> EXCERPT TO READ:
::::::::::
Articles and Analysis


NCPP's Report on Pollster Performance

Topics: Accuracy , Pollsters

Yesterday, the National Council on Public Polls (NCPP) posted its biennial review of poll performance as a three-part set of PDF documents: Tables scoring the final polls from each pollster at both the national and statewide level and a top-line analysis (full disclosure: We provided NCPP with a database of the general election polls we logged here at Pollster.com, although we had no involvement in their analysis).

Historically, NCPP has focused their analysis on the national polls. Here are their main conclusions on the performance of the national polls in 2008:

In terms of Candidate Error, the average is less than one percentage point (0.9), whether the pollster choose to allocate undecided voters at the end of not. That is the same as the 0.9 percentage point error reported by NCPP for this analysis in 2004. It is slightly less than the 1.1 percentage point average in 2000. In 2008, estimated errors ranged from 0.1 to 2.4 percentage points.

Thus, despite widely discussed concerns such as the growing size of the cell-phone-only population (and this year the possibility of a repeat of Bradley/Wilder effect), there was no change in poll average error.

NCPP is a consortium of media pollsters, and as such concentrates on evaluating the performance of the polls (plural) rather than on rating or ranking individual pollsters or methodologies. So while the report has some useful data for making year-to-year, industry-wide comparisons, it will likely frustrate those trying to find "best" or "worst" pollster.

That said, any thorough effort to rank the pollsters, to separate "good" from "bad" on the basis of the accuracy of the last poll is bound to frustrate for reasons the NCPP report identifies in an easily overlooked, next-to-last paragraph:

No method of judging the error works perfectly. Other evaluations of poll performance based on other methods may produce different conclusions.
::::::::::
> DATASET EXTRACT:
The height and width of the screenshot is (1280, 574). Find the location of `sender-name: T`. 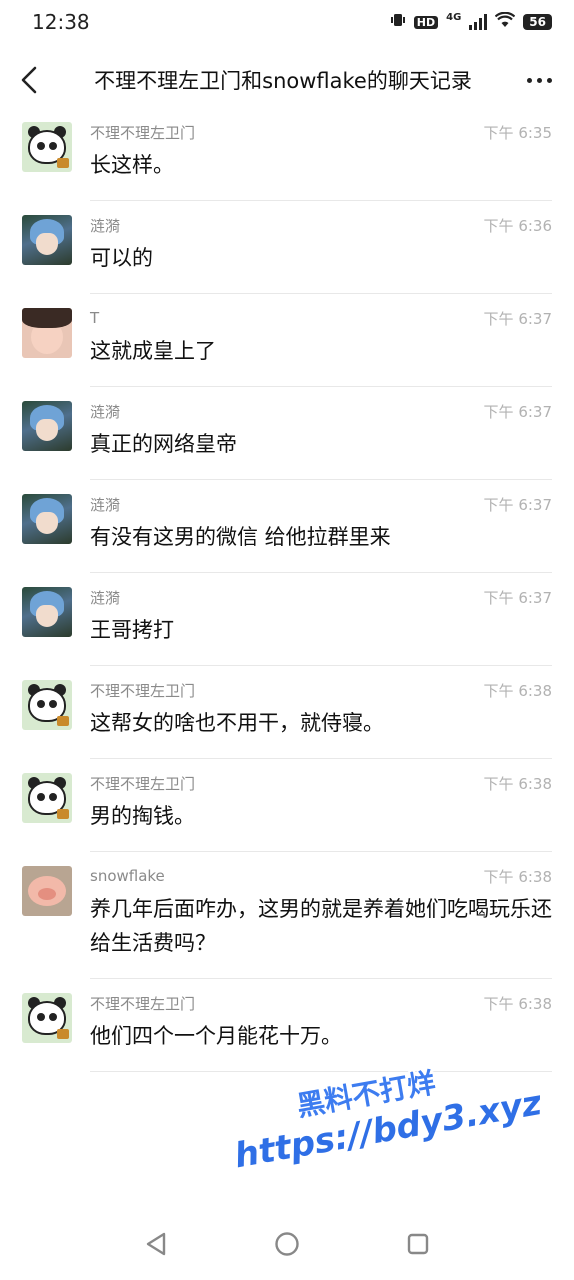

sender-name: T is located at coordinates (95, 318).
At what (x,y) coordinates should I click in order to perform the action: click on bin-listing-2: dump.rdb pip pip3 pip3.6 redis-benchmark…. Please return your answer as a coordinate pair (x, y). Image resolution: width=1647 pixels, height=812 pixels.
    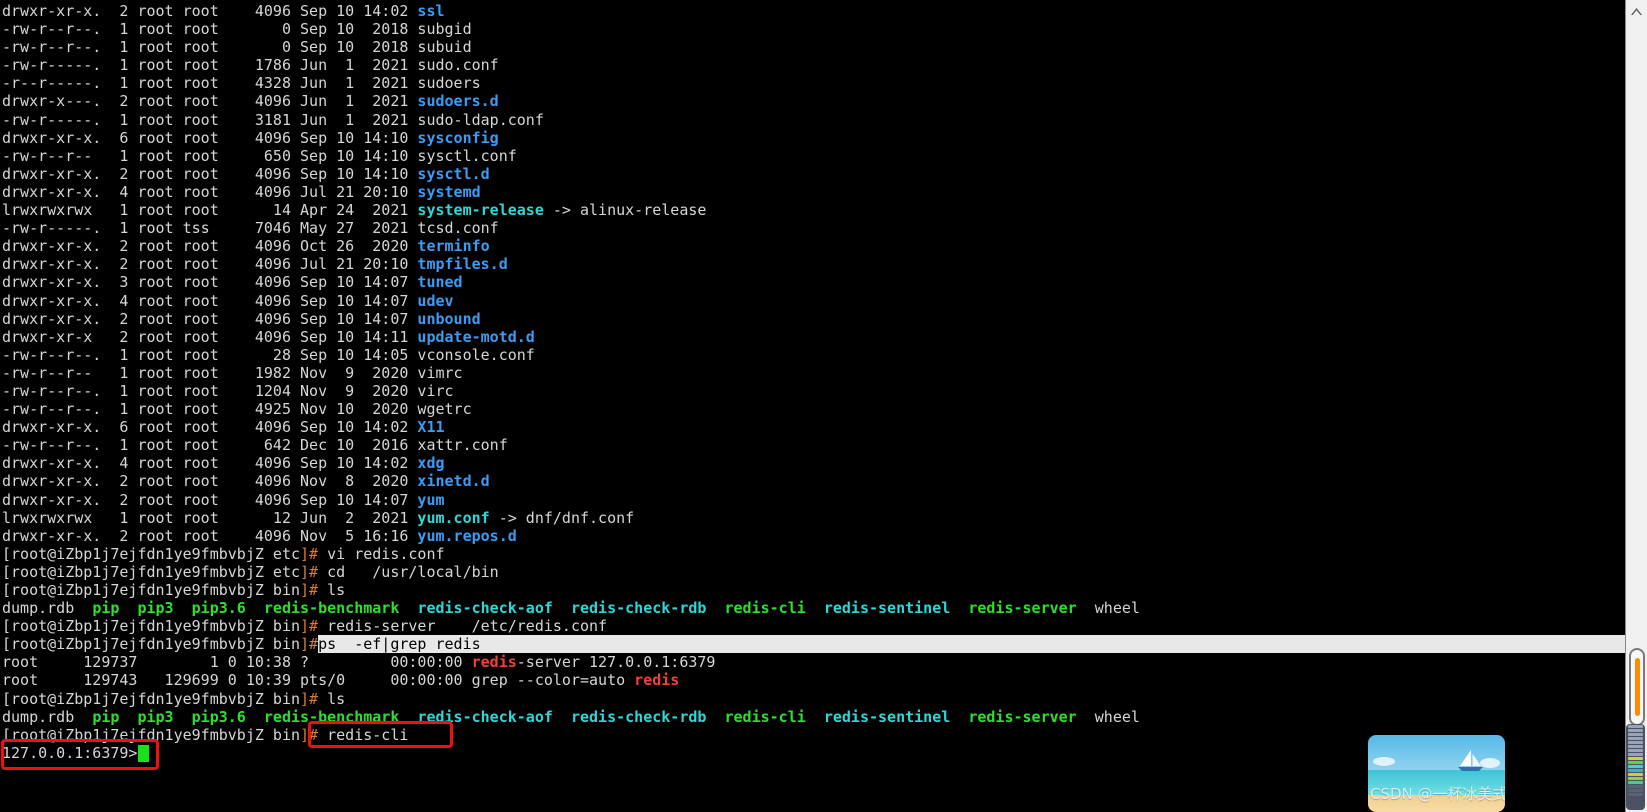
::::::::::
> WHAT TO WORK ON: Extend the article on the NCPP report on pollster performance, starting right after its last sentence.

> RESPONSE FOR THIS EXERCISE:
The NCPP report includes two methods of measuring the poll error that differ slightly from the eight first proposed in 1948 by the renowned Harvard statistician Frederick Mosteller in his chapter of the report of the Social Science Research Council on the polling failures that year (an still used by many who score pollster error). The NCPP measures also differ from the odds-ratio scoring proposed three years ago in the pages of Public Opinion Quarterly by Martin, Traugott and Kennedy. I have looked at state level pollster error using some of these methods, and can confirm that different methods can and do produce different rankings in 2008.

The reasons is that four factors can affect the size of the error scores, especially when aggregated for any given pollster, and these are not comparable across organizations:

1) The number of polls conducted - Generally, if we average errors across multiple polls, those who do more polls should show lower average errors by the logic of regression to the mean. Any one poll can produce a large error by chance, but as we average more and more surveys, the average errors should be generally lower (there is an exception

2) The number of interviews for any given poll - More interviews should mean less random error, and different pollsters use different sample sizes. The sample sizes for some individual pollsters can also vary widely from state to state. So if we aggregate errors across pollsters, some will do better simply because their sample sizes are bigger.

3) How the scoring handles or interprets the "undecided" category - In general elections, "undecided" is not a choice on the ballot, so any reported undecided is an error, in a sense. What complicates the analysis is that some pollsters allocate undecided voters on their final poll and some do not. Some error scores effectively ignore the undecided (either by allocating or by focusing on the margins separating the candidates), while some scores penalize pollsters that leave undecideds unallocated. This issue remains a matter of considerable, unresolved debate among pollsters.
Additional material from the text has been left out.